Which proves my point. Yes, in law enforcement or legal professional circles there are individuals who are well known for their involvement in major high profile cases. But I can’t think of any individual ever who is “thank God so and so is on our transatlantic flight to solve this murder!” famous.
A show like Adam-12 was a distillation of something like 100 man-years of policing, with 99% of a given day edited out for donuts. No individual detective, private or police, experiences anywhere near the level of strange and befuddling mysteries as do a Hercule Poirot or a Jessica Fletcher. There is just not much room for acquiring fame. Can anyone name the detective that caught Ted Bundy without looking it up? We remember the fiends and forget the whitehats.
He may not be world-famous, but William Dear became somewhat famous as the guy who found the “Dungeon Master” who disappeared playing Dungeons and Dragons in the steam tunnels beneath the University of Michigan.
Ness was an investigator for the Prohibition Bureau of Chicago. Is there a difference between a detective and an investigator? Don’t they both follow clues to solve crimes and catch criminals?
Nelson had a crew of tax accountants who did most of the actual investigating for him. All he had to do was coordinate and follow it up.
James Dallas Egbert III disappearance had nothing whatsoever to do with D&D . That so called “detective” got every single fact wrong.
Dear didn’t find Egbert, Egbert found Dear. Egbert called him.
Dear later capitalized on his errors by calling his book - The Dungeon Master: The Disappearance of James Dallas Egbert III i even tho D&D had nothing do do with it.

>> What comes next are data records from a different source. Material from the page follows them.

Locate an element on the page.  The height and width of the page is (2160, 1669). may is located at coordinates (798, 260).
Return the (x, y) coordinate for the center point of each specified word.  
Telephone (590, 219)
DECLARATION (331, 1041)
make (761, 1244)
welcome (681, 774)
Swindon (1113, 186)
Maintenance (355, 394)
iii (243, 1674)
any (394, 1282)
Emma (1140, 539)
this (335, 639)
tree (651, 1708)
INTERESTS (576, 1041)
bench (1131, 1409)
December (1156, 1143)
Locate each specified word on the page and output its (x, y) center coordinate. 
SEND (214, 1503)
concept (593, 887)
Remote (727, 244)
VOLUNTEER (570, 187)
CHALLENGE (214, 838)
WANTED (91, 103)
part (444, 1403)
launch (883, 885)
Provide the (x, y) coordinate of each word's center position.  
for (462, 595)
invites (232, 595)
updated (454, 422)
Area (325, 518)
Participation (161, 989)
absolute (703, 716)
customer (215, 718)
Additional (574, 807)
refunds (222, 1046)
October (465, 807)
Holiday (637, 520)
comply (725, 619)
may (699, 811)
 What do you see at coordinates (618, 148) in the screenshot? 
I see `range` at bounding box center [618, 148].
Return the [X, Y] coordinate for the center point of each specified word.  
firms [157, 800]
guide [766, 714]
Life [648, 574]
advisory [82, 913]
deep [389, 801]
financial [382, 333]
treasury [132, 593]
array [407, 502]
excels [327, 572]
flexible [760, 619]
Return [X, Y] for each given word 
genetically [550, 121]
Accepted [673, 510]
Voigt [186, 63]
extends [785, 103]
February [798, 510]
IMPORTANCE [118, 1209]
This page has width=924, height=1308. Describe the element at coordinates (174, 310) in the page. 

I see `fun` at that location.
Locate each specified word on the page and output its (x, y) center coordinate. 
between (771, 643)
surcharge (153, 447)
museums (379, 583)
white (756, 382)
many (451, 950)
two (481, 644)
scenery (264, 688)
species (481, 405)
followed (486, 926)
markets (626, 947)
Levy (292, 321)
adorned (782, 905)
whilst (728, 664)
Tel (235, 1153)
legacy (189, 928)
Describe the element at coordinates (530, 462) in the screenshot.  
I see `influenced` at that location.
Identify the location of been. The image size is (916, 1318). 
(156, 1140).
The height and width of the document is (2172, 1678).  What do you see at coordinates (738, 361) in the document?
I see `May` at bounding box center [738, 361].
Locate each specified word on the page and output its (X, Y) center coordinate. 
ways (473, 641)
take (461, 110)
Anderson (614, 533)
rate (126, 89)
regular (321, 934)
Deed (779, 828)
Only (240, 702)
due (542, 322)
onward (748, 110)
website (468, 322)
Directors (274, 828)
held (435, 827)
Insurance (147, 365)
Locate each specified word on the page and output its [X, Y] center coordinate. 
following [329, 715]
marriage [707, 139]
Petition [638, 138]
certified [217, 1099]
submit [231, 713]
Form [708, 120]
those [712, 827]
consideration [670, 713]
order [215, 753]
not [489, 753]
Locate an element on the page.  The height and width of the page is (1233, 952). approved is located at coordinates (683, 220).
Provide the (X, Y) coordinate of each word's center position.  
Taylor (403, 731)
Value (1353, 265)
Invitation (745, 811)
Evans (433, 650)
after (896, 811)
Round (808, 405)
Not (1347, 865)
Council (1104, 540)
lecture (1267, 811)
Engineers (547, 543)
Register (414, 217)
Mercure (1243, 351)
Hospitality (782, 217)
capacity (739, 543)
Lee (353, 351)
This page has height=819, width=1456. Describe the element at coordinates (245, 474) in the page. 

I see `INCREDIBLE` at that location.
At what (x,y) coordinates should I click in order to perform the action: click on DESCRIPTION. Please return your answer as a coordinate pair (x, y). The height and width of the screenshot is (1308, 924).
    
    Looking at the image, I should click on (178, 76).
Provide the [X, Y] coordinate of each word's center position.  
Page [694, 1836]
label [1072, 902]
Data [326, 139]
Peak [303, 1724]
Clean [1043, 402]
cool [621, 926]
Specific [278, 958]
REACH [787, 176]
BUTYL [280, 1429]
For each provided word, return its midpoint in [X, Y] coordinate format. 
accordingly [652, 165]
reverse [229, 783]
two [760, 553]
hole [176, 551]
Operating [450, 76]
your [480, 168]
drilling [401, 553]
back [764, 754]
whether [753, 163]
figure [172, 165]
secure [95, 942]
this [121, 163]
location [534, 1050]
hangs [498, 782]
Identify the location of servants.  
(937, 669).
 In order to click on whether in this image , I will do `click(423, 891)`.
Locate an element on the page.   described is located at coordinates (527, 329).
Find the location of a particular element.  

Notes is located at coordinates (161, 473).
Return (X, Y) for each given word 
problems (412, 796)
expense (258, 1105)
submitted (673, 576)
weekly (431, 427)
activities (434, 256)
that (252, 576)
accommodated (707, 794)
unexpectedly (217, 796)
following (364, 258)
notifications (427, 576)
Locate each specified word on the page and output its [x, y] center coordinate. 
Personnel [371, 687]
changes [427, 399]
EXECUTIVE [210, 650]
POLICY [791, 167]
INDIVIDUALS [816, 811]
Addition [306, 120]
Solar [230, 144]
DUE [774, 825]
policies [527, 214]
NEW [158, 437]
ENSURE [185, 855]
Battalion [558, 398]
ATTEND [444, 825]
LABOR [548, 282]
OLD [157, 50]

Of that list I’d say William Burns,Raymond C. Schindler, and Ignatius Pollaky would qualify,
John Douglas, the FBI agent who wrote a whole bunch of books and is the basis of Mindhunter, which was a TV show, is a detective of a sort. That’s the only one I can think of.
There are no bathrooms.
bathrooms do not exist, only implied.
Except on the Brady Bunch.
Where there are no toilets.
Marsha held it in, until she reached 30.
Then, exploded.
An old Leave It to Beaver episode had Wally and Beaver owning a baby alligator. They kept it in the toilet tank in the bathroom adjacent to their bedroom.
Anyone who makes friends with Jessica Fletcher gets murdered, framed for murder, or put on trial for murder.
All in the Family was kind of ground breaking in that they featured occasional toilet-flushing noise (usually to go along with the dialog), though the bathroom was rarely if ever actually shown.
One oddity is that females did not start having explicitly mentioned periods until the late 70s or early 80s – except in ads for feminine hygiene products, which were abundant. A boy with no sisters or much exposure to women could easily be confused as to what that shit was about.
though quite circumspect about what was being talked about
However, the liquids they were shown to absorb were inevitably blue; certainly never seen that in real life.
Women were the original blue-bloods.
Some men still are! I’ve heard some men believe that women can willingly control the flow of their periods, like peeing, I guess.
Or whether they get pregnant when raped.
A lot of people still had B&W TVs then. That medium blue stood out well on both color as well as B&W.
AND didn’t remind you that you were talking about, y’know, eewww.
Also, since it was a clear liquid, red might make one think of punch or kool-ade, whereas blue reminds one of bleach.